Without this neural stimulus, the skeletal muscles in your fingers, hands, and forearms would not be able to contract. However, some exceptions exist:

• Stretch reflexes: These are involuntary muscle contractions triggered by stretching a muscle. They occur through a spinal reflex arc, bypassing the brain.
• Rigor mortis: This is a post-mortem stiffening of muscles due to depletion of ATP, the energy molecule required for muscle relaxation. It occurs independently of any neural input.

In conclusion, the normal contractility of finger, hand, and forearm muscles depends heavily on the presence of a neural stimulus. This neural stimulus triggers the biochemical changes necessary for muscle contraction, allowing us to perform voluntary movements.
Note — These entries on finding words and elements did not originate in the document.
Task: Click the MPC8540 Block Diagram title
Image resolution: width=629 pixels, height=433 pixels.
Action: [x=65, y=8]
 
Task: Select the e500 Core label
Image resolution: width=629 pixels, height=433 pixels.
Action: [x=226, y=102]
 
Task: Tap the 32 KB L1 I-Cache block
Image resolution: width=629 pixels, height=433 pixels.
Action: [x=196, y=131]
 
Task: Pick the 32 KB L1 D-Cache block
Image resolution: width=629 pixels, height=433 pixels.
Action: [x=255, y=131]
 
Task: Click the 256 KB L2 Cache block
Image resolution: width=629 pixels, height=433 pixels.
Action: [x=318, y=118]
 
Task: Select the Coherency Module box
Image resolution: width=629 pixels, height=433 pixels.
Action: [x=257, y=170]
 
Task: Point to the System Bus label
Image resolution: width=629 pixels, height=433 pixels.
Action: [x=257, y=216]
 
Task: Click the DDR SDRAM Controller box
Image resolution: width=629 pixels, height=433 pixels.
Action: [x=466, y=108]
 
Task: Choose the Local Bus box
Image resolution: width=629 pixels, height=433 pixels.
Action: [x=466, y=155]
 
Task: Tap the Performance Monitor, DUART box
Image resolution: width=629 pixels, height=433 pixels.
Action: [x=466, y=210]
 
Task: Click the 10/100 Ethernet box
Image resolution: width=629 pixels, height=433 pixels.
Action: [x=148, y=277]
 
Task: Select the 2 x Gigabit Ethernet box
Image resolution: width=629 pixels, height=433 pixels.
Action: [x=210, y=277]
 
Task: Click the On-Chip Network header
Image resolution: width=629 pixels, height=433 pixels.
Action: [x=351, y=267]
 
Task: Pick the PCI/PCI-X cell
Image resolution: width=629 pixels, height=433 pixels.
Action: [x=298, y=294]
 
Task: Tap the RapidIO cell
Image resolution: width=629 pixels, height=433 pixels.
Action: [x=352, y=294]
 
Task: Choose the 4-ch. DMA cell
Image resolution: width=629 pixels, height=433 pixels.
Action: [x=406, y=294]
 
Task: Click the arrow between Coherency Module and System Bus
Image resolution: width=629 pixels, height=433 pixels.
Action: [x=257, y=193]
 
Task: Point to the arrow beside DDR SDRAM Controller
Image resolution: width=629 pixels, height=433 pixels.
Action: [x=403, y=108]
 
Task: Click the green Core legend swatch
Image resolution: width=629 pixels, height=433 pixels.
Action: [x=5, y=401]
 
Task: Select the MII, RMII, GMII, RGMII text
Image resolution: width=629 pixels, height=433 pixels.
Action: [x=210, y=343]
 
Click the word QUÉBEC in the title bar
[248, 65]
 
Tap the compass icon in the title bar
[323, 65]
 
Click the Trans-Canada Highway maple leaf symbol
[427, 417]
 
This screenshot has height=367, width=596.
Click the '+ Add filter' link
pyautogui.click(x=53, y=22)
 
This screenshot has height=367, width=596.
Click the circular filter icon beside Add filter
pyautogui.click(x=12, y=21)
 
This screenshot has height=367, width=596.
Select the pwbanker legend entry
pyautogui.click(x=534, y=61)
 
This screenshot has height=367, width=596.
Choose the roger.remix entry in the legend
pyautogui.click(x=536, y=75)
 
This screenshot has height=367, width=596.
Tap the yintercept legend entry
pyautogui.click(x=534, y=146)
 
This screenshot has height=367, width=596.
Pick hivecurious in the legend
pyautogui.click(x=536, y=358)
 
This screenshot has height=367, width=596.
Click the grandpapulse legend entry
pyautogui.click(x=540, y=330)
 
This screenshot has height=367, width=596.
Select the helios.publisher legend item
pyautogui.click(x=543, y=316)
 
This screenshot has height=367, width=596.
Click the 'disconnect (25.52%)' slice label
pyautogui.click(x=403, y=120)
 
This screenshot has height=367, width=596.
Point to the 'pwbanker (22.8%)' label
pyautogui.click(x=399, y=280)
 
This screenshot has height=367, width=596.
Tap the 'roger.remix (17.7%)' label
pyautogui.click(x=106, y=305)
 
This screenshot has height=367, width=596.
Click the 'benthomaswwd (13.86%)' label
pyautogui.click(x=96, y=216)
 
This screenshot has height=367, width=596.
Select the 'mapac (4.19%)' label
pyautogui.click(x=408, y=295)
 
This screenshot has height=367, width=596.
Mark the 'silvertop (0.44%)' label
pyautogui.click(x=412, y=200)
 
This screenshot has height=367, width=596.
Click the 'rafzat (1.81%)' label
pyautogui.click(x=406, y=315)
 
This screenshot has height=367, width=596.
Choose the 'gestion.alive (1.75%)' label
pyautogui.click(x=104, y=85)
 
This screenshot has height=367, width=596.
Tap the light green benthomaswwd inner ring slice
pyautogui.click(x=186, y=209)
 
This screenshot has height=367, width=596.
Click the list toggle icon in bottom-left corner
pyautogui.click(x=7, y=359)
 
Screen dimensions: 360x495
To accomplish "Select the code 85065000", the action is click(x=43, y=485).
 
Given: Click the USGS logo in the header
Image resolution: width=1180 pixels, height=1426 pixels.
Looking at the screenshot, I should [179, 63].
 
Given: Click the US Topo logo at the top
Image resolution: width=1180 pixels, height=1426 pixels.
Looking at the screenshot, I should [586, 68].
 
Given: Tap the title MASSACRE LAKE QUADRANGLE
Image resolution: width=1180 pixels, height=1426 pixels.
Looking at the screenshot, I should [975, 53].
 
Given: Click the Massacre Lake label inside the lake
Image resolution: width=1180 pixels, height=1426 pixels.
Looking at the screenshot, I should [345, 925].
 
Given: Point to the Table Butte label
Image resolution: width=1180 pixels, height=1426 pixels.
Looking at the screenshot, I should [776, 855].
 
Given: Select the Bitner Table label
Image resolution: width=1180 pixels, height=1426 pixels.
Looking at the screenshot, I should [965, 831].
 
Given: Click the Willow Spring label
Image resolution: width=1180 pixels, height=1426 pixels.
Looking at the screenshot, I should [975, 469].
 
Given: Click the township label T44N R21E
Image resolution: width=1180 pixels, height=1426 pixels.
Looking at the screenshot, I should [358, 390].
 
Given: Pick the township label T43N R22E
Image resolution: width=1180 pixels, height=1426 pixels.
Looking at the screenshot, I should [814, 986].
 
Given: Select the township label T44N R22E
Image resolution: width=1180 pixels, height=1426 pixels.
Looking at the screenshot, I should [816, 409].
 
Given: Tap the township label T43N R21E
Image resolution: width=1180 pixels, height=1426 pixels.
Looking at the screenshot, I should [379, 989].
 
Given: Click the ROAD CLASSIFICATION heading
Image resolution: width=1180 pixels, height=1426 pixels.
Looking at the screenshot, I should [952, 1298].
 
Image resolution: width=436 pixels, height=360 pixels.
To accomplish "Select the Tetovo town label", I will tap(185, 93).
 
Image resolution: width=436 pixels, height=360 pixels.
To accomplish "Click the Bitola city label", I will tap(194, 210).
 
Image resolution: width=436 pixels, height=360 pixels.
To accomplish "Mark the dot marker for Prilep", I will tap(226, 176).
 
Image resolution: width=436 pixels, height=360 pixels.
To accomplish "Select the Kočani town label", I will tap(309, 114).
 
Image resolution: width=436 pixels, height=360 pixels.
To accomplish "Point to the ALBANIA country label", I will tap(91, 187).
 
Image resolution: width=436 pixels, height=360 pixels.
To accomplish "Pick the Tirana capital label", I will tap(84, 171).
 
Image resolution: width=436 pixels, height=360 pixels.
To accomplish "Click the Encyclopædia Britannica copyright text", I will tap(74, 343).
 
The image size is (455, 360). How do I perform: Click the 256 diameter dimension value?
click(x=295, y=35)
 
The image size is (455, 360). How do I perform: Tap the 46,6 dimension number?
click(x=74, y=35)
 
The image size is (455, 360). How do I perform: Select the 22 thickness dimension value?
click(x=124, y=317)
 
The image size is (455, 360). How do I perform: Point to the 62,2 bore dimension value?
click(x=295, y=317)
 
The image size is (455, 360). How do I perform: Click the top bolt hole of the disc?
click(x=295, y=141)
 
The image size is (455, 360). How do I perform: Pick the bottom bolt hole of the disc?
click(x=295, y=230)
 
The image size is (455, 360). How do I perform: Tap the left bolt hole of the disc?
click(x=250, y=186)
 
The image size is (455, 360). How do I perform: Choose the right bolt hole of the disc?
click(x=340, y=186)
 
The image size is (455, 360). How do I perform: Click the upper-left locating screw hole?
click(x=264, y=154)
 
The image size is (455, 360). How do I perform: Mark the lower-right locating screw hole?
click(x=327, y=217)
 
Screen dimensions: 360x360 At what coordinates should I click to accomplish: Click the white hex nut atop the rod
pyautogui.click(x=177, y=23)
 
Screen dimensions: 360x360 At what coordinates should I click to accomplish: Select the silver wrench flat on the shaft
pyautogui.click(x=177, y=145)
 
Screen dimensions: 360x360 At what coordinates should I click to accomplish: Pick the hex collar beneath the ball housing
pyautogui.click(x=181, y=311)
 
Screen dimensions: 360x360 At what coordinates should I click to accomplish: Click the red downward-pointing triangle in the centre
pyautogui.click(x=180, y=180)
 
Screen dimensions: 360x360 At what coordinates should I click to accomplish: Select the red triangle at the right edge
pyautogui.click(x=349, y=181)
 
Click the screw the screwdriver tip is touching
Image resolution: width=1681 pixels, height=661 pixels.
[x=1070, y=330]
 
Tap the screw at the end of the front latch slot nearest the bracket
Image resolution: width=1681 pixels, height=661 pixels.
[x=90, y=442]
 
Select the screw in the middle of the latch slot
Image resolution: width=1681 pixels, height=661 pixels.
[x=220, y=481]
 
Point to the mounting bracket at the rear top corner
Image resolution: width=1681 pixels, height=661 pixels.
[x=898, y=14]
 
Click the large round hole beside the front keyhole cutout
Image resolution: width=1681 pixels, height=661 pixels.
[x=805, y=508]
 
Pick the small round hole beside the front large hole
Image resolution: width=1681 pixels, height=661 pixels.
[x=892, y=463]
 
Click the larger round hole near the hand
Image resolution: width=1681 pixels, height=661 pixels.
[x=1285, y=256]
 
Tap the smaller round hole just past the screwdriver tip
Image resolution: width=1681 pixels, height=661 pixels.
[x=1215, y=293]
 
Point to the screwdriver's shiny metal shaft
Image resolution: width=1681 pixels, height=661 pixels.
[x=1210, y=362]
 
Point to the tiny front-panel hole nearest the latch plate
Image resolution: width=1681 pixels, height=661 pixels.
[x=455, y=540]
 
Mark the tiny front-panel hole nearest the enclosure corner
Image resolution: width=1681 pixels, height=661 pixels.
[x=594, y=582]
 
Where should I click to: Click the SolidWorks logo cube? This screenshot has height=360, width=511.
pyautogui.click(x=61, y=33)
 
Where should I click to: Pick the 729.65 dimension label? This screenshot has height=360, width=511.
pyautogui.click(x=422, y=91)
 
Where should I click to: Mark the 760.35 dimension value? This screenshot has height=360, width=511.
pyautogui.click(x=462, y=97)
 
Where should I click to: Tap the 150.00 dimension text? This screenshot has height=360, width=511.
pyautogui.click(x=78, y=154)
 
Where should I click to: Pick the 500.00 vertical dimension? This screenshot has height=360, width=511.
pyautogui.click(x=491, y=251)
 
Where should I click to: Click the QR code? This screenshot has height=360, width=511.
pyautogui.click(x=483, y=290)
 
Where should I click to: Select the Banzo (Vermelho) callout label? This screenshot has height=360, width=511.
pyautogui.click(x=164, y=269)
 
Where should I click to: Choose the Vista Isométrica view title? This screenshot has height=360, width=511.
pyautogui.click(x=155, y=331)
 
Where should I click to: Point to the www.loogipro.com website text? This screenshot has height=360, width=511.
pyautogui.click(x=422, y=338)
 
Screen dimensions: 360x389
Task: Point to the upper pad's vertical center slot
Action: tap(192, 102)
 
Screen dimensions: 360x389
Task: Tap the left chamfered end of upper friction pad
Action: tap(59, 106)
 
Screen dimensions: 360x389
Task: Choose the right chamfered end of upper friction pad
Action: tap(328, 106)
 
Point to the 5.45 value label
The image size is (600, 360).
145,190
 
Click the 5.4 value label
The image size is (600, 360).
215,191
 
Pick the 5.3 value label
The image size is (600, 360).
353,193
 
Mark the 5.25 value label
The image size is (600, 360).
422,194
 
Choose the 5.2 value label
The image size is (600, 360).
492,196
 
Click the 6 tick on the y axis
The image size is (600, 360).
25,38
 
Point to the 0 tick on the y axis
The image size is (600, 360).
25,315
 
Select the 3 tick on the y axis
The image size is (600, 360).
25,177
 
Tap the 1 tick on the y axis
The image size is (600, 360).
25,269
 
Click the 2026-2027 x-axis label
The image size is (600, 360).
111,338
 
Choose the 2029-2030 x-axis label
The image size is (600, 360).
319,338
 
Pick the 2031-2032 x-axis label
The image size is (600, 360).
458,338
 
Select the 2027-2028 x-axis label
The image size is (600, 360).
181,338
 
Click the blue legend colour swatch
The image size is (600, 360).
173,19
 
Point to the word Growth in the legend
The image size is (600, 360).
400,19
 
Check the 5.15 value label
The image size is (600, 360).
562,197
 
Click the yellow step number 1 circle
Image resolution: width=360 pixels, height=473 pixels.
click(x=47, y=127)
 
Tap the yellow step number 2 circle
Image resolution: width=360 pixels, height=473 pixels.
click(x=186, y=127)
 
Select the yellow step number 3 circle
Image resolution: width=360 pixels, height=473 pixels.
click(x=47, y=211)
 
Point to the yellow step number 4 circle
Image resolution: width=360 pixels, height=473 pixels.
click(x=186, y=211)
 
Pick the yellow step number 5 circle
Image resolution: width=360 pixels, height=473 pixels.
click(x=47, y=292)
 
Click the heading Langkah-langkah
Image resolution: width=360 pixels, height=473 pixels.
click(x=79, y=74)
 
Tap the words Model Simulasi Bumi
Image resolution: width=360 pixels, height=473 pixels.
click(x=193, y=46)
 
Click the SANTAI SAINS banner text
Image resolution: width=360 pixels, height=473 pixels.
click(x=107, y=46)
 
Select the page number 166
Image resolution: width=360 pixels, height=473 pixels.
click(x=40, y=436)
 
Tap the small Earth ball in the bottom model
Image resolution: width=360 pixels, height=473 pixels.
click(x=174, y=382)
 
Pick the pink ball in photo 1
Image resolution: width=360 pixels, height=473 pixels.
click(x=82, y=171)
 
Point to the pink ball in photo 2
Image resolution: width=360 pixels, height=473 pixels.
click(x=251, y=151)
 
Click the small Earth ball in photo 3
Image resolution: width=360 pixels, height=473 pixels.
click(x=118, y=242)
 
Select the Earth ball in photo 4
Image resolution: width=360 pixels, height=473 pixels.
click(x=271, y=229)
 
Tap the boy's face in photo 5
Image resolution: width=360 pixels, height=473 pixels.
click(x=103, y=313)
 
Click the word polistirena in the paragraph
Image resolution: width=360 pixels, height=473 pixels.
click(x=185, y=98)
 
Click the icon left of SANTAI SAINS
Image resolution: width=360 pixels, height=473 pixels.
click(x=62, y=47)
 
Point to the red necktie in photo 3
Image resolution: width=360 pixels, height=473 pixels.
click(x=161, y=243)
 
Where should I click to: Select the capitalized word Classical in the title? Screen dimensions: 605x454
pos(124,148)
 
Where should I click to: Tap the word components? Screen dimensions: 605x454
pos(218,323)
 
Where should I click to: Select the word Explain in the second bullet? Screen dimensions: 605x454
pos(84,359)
These facts are substantiated by records of the muscular contraction actually taking place in both types of movement. The method of direct observation, which does not involve the use of any apparatus, serves to illustrate certain features of the differences we are considering. The biceps contraction already mentioned is a case in point. With the back of the hand and the fore-arm resting upon a table, place the fingers firmly over the biceps muscle.
This is the muscle meant when the enthusiastic youngster asks his companions to "feel my muscle" and proceeds to flex the elbow and supinate the fore-arm. The muscle with the fore-arm resting upon the table will be found in a relaxed condition. Now proceed to lift the fore-arm slowly. The muscle will contract, and a part of this contraction can be felt before the hand or arm leaves the surface of the table.
In other words, before movement of the external parts has taken place. The points of origin and insertion of the muscle could not, therefore have been altered and thus is shown the independence of the degree of muscular contraction from the spatial position of the parts to be moved. A weight placed in the palm of the hand will intensify this reaction. A similar, more marked result , occurs when the hand is pushed against an immovable object, for example, pressed forcibly upward against a table or desk. The biceps will contract violently, yet the position of shoulder and fore-arm, the places of origin and insertion respectively, have not been altered. The contraction depends upon the force acting against the muscle, not upon the position of the parts.

[1]Acetylcholine: Acetylcholine (ACh) is a neurotransmitter, a chemical messenger that carries signals between neurons and other cells in the nervous system.